Stored entries
※ ※ ※
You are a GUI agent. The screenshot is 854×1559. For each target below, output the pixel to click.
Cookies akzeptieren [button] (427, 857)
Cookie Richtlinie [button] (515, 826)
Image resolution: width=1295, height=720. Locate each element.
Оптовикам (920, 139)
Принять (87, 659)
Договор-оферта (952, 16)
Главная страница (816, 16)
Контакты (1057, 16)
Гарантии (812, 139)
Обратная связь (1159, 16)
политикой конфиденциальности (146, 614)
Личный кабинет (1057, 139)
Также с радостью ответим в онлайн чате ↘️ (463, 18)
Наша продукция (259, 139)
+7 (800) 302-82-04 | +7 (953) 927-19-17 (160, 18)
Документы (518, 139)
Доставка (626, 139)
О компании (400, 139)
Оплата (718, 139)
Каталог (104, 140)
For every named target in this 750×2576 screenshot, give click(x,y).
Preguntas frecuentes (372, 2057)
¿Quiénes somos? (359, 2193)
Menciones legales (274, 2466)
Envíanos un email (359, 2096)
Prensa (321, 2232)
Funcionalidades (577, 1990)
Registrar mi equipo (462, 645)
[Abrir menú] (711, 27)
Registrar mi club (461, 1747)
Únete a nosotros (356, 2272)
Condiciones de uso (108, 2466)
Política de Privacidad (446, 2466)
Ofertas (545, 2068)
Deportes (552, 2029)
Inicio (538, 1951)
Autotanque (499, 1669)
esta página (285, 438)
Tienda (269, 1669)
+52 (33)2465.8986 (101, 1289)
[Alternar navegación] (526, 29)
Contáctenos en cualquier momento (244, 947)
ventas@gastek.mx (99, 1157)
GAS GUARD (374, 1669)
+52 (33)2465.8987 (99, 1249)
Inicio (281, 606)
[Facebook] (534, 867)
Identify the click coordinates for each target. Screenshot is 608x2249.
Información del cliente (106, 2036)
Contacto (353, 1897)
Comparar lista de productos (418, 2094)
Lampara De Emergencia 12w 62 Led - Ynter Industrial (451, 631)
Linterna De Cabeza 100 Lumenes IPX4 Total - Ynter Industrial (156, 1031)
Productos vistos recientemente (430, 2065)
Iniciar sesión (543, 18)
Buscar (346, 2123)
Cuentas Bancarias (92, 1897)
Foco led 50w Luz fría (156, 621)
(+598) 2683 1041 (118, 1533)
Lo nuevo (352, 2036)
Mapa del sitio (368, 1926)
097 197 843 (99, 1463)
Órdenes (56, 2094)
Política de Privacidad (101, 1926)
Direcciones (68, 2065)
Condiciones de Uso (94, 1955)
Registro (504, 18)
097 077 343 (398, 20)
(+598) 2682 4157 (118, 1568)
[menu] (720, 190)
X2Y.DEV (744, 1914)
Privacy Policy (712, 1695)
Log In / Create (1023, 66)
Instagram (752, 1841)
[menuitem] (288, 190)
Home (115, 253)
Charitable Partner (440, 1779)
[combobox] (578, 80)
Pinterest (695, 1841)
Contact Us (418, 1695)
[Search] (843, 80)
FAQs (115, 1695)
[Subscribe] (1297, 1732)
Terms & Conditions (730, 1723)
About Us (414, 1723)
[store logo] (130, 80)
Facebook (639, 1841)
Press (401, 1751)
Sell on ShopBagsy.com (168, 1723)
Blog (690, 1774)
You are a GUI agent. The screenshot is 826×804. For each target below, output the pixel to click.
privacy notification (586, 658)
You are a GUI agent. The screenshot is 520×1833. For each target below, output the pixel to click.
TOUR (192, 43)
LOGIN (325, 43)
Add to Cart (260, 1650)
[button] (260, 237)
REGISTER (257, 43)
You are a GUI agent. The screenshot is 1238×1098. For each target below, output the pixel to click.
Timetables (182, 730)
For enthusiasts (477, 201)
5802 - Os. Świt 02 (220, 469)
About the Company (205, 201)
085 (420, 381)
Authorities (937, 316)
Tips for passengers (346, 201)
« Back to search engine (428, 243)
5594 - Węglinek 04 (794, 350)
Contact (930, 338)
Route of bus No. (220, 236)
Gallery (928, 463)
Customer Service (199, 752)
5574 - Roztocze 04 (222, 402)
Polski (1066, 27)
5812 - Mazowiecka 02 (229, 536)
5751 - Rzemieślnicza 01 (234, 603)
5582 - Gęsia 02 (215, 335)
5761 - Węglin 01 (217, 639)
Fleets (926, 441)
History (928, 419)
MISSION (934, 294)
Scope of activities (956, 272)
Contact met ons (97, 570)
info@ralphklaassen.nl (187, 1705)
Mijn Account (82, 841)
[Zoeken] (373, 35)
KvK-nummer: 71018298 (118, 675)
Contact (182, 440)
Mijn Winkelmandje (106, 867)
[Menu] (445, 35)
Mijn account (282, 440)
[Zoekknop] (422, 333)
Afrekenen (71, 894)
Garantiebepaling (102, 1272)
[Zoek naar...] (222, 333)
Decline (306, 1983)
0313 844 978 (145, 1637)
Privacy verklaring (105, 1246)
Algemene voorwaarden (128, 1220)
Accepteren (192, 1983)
※ ※ ※
Reproduce the listing above, switching "Garantiebepaling" to "Garantievoorwaarden" wherever it occurs and leaving everything else unchanged.

You are a GUI agent. The screenshot is 854×1559. For each target below, output the pixel to click.
Cookies akzeptieren [button] (427, 857)
Cookie Richtlinie [button] (515, 826)
Image resolution: width=1295, height=720. Locate each element.
Оптовикам (920, 139)
Принять (87, 659)
Договор-оферта (952, 16)
Главная страница (816, 16)
Контакты (1057, 16)
Гарантии (812, 139)
Обратная связь (1159, 16)
политикой конфиденциальности (146, 614)
Личный кабинет (1057, 139)
Также с радостью ответим в онлайн чате ↘️ (463, 18)
Наша продукция (259, 139)
+7 (800) 302-82-04 | +7 (953) 927-19-17 (160, 18)
Документы (518, 139)
Доставка (626, 139)
О компании (400, 139)
Оплата (718, 139)
Каталог (104, 140)
For every named target in this 750×2576 screenshot, give click(x,y).
Preguntas frecuentes (372, 2057)
¿Quiénes somos? (359, 2193)
Menciones legales (274, 2466)
Envíanos un email (359, 2096)
Prensa (321, 2232)
Funcionalidades (577, 1990)
Registrar mi equipo (462, 645)
[Abrir menú] (711, 27)
Registrar mi club (461, 1747)
Únete a nosotros (356, 2272)
Condiciones de uso (108, 2466)
Política de Privacidad (446, 2466)
Ofertas (545, 2068)
Deportes (552, 2029)
Inicio (538, 1951)
Autotanque (499, 1669)
esta página (285, 438)
Tienda (269, 1669)
+52 (33)2465.8986 (101, 1289)
[Alternar navegación] (526, 29)
Contáctenos en cualquier momento (244, 947)
ventas@gastek.mx (99, 1157)
GAS GUARD (374, 1669)
+52 (33)2465.8987 (99, 1249)
Inicio (281, 606)
[Facebook] (534, 867)
Identify the click coordinates for each target. Screenshot is 608x2249.
Información del cliente (106, 2036)
Contacto (353, 1897)
Comparar lista de productos (418, 2094)
Lampara De Emergencia 12w 62 Led - Ynter Industrial (451, 631)
Linterna De Cabeza 100 Lumenes IPX4 Total - Ynter Industrial (156, 1031)
Productos vistos recientemente (430, 2065)
Iniciar sesión (543, 18)
Buscar (346, 2123)
Cuentas Bancarias (92, 1897)
Foco led 50w Luz fría (156, 621)
(+598) 2683 1041 (118, 1533)
Lo nuevo (352, 2036)
Mapa del sitio (368, 1926)
097 197 843 (99, 1463)
Órdenes (56, 2094)
Política de Privacidad (101, 1926)
Direcciones (68, 2065)
Condiciones de Uso (94, 1955)
Registro (504, 18)
097 077 343 (398, 20)
(+598) 2682 4157 (118, 1568)
[menu] (720, 190)
X2Y.DEV (744, 1914)
Privacy Policy (712, 1695)
Log In / Create (1023, 66)
Instagram (752, 1841)
[menuitem] (288, 190)
Home (115, 253)
Charitable Partner (440, 1779)
[combobox] (578, 80)
Pinterest (695, 1841)
Contact Us (418, 1695)
[Search] (843, 80)
FAQs (115, 1695)
[Subscribe] (1297, 1732)
Terms & Conditions (730, 1723)
About Us (414, 1723)
[store logo] (130, 80)
Facebook (639, 1841)
Press (401, 1751)
Sell on ShopBagsy.com (168, 1723)
Blog (690, 1774)
You are a GUI agent. The screenshot is 826×804. For each target below, output the pixel to click.
privacy notification (586, 658)
You are a GUI agent. The screenshot is 520×1833. For each target below, output the pixel to click.
TOUR (192, 43)
LOGIN (325, 43)
Add to Cart (260, 1650)
[button] (260, 237)
REGISTER (257, 43)
You are a GUI agent. The screenshot is 1238×1098. For each target below, output the pixel to click.
Timetables (182, 730)
For enthusiasts (477, 201)
5802 - Os. Świt 02 (220, 469)
About the Company (205, 201)
085 (420, 381)
Authorities (937, 316)
Tips for passengers (346, 201)
« Back to search engine (428, 243)
5594 - Węglinek 04 (794, 350)
Contact (930, 338)
Route of bus No. (220, 236)
Gallery (928, 463)
Customer Service (199, 752)
5574 - Roztocze 04 (222, 402)
Polski (1066, 27)
5812 - Mazowiecka 02 (229, 536)
5751 - Rzemieślnicza 01 (234, 603)
5582 - Gęsia 02 (215, 335)
5761 - Węglin 01 (217, 639)
Fleets (926, 441)
History (928, 419)
MISSION (934, 294)
Scope of activities (956, 272)
Contact met ons (97, 570)
info@ralphklaassen.nl (187, 1705)
Mijn Account (82, 841)
[Zoeken] (373, 35)
KvK-nummer: 71018298 (118, 675)
Contact (182, 440)
Mijn Winkelmandje (106, 867)
[Menu] (445, 35)
Mijn account (282, 440)
[Zoekknop] (422, 333)
Afrekenen (71, 894)
Garantievoorwaarden (102, 1272)
[Zoek naar...] (222, 333)
Decline (306, 1983)
0313 844 978 (145, 1637)
Privacy verklaring (105, 1246)
Algemene voorwaarden (128, 1220)
Accepteren (192, 1983)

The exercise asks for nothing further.